Without hard work and resilience, Nasir’s talent won’t get him far, Dionisio warned. “When you’re black and brown, it’s not enough to just be amazing. Our friends who are white, they can come in and out of the culture as easily as they breathe, but for us, this is all we have. We have to be five times better than anyone else. We don’t have a choice.”

nasir malave

To Nasir Malave, 5, the city is a playground, and a stage. Here, he plays on a gate outside of City Hall. (Photo by Emily Kassie/The Huffington Post)

Thirty years ago, when New York was a poorer and far more dangerous place, the trains were at the center of another feud between kids and the cops. The scene was the South Bronx, where arson had destroyed nearly half of the housing, leaving parts of the borough looking like postwar Berlin. Seeking a cheap outlet for their creative impulses, some of the local young people began making up rhymes and spinning records, laying down the musical foundations of hip-hop. Teenagers who were athletically inclined invented the dance style later called breakdancing, and kids who might have become graphic designers or illustrators in more prosperous environments began stealing bottles of spray paint and firing them at the trains.

The 1983 PBS documentary “Style Wars” recorded the city’s response. “If the kids have energy and want to do something we’ll give them all brooms, we’ll give them all sponges, and they can do something that is publicly productive, useful, and that would earn them the respect and approbation from their fellow citizens,” said Richard Ravitch, the head of the MTA at the time.

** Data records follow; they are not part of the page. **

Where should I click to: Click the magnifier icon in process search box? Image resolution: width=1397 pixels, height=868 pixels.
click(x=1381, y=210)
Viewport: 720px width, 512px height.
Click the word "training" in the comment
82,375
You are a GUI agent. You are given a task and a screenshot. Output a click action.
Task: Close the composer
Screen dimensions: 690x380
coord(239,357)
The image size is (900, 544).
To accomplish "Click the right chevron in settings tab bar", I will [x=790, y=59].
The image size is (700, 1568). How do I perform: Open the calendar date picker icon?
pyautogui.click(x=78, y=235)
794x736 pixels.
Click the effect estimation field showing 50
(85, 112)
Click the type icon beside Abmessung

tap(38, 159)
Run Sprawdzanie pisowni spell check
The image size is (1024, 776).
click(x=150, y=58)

In 1985, the city’s transit authority hired as a consultant the criminologist George Kelling, who had co-written with the political scientist James Q. Wilson an influential article for The Atlantic Monthly titled “Broken Windows.” Kelling and Wilson argued that the police should play a more assertive role in responding to vandalism, rowdiness and other disorderly activities that didn’t quite rise to the level of what police then considered meaningful crime.

“Consider a building with a few broken windows,” they proposed. “If the windows are not repaired, the tendency is for vandals to break a few more windows. Eventually, they may even break into the building, and if it's unoccupied, perhaps become squatters or light fires inside.”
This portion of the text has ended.